This is an automated email from the ASF dual-hosted git repository.
zeroshade pushed a commit to branch main
in repository https://gitbox.apache.org/repos/asf/arrow-go.git
The following commit(s) were added to refs/heads/main by this push:
new a886a572 fix(parquet/pqarrow): selective column reading of complex map
column (#668)
a886a572 is described below
commit a886a5722b872823c2a8f46445901908a7ce5254
Author: Matt Topol <[email protected]>
AuthorDate: Thu Feb 19 20:50:23 2026 -0500
fix(parquet/pqarrow): selective column reading of complex map column (#668)

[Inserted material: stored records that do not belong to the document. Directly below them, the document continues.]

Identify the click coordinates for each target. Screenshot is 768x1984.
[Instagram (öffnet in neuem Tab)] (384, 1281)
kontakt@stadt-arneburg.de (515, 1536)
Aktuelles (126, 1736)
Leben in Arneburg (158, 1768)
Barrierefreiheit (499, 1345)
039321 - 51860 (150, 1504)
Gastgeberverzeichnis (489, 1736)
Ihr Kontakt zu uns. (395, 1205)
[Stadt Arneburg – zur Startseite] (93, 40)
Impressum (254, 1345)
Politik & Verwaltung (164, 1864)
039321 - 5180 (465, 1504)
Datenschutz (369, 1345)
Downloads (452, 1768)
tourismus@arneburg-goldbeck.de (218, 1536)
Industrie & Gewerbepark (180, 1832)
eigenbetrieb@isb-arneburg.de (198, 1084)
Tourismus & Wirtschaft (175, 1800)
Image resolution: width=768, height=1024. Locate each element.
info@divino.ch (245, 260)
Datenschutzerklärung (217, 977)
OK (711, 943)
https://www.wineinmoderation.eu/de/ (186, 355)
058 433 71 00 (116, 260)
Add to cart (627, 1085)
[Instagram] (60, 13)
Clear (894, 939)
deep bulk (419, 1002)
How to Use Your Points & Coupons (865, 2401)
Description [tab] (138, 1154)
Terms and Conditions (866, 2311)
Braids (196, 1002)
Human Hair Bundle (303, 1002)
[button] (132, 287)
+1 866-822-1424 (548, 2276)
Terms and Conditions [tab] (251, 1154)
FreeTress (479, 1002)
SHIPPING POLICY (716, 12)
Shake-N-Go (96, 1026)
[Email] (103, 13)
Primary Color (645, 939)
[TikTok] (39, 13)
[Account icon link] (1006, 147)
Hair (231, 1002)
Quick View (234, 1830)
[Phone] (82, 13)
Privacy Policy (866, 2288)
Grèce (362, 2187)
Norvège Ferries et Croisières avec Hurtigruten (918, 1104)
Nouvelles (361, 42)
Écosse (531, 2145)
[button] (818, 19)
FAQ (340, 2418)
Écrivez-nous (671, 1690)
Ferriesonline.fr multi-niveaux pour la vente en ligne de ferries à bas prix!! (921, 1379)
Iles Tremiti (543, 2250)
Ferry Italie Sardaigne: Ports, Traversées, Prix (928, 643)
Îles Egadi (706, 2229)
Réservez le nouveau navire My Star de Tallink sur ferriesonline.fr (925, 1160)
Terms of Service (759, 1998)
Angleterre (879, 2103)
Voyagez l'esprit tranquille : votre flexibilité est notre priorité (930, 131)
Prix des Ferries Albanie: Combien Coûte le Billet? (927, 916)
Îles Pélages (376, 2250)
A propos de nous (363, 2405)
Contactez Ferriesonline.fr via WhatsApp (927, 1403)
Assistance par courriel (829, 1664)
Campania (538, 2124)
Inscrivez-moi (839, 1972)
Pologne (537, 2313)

### Rationale for this change
Upstream fix for the issue identified in
https://github.com/apache/iceberg-go/issues/737. When reading maps with
nested values using column indices for selective column reading, if the
child fields of the map weren't in the list of indices there was a
problem:
- Maps are represented in Parquet as a list of key-value structs
(`list<struct<key, value>>`
- The struct *MUST* have exactly 2 fields (key and value) to be
converted into a proper Arrow typed Map column
- When applying the column filtering, if only the key *OR* value field
(but not both) were in the list of columns, the resulting child struct
would only have 1 field
- As a result, the `Map.validateData()` method would fail with a panic
of `arrow/array: map array child array should have two fields`.
### What changes are included in this PR?
In pqarrow/file_reader.go leaf filtering is disabled when reading a
map's key-value struct. This will ensure both the key and value columns
are always read together, maintaining the required 2-field structure for
map array.
### Are these changes tested?
Yes a test case is added for the change.
### Are there any user-facing changes?
This only affects map type reading with column filter selection ensuring
correctness. The only change is that a failure mode has been eliminated.
---
parquet/pqarrow/file_reader.go | 17 ++++-
parquet/pqarrow/file_reader_test.go | 124 ++++++++++++++++++++++++++++++++++++
2 files changed, 140 insertions(+), 1 deletion(-)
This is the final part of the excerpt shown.